The API will also give security products greater visibility into the virtual environment, granting them the ability to monitor and filter packets both inside the hypervisor and in a virtual security appliance.

Until now, for the most part, security products such as firewalls and IPS were placed in-line to protect the host, with little or no awareness of the VM guests, their roles and attached policies. Alternatively, some products have been offered as virtual appliances, but with little or no awareness of the virtual network in which the protected VM lives.

VMsafe should give enterprises the ability to manage their virtual networks and servers with the same level of control and visibility available for physical systems, while leveraging VMware-specific capabilities, such as VMotion, which dynamically moves VMs between physical devices as needed, and tracks the retirement, reactivation and creation of guest VMs.

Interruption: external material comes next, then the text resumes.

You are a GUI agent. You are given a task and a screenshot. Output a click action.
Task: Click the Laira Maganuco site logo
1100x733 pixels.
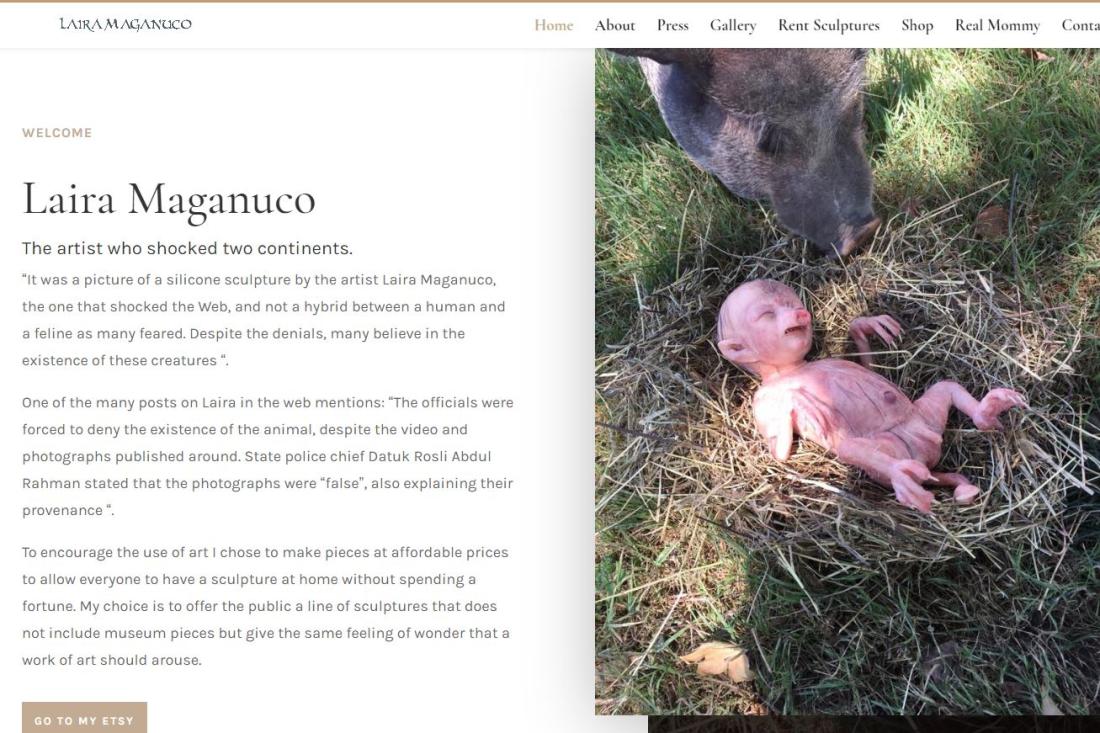click(x=126, y=25)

A VMware spokesman was not available for comment on deadline.

"What we're seeing right now is the transition to really exploiting the capabilities of virtualization with VMsafe," Steve Herrod, VMware CTO, said in a recent interview with SearchSecurity.

"You'll see a lot of transformation around leveraging VMsafe and moving from just protecting the virtualization layer as if it were a normal machine," Herrod said, "to really exploiting the benefits of introspection and being ready for the mobility that comes with a virtualized data center."

The VMsafe release comes as part of the latest version of VMWare's data center product, vSphere 4 (previously known as VMware Infrastructure), which it bills as the "first cloud operating system for delivering efficient, flexible and reliable IT as a service."

vSphere is designed to help deploy and manage virtualization rapidly and efficiently for large data centers or virtualized private hosted services, for both service providers and large enterprises that want to adopt a "cloud"-style environment within the organization.

To date, VMware has not publicly linked vSphere to VMsafe, although it has discussed other enterprise-scale security capabilities, such as new large-scale management features that facilitate server security, storage and network settings, automate configuration management and reduce errors due to misconfiguration.

vSphere also features vShield Zones, which enforce application security policies based on logical zones.

The VMsafe release should trigger a flurry of virtualization security products from among the more than two dozen VMsafe security partners, which have been working with VMware through the development and beta programs, many since VMware first announced VMsafe in February 2008.

Host intrusion detection/prevention and application security vendor Third Brigade Inc. stole a march on everyone at the 2009 RSA Conference Monday, announcing VMsafe support with the release of its Deep Security Virtual Appliance.

The announcement gives customers the option of using the VMsafe-supported product or Third Brigade's existing agent-based product for individual VMs requiring high performance and/or using VMotion in a cloud environment. In large virtual deployments, that means managing a lot of agents.

"And that's a challenge," said Bill McGee, Third Brigade's vice president of products and technology. "That's why we adapted our technology to use the VMsafe API for virtual machines that don't have an agent."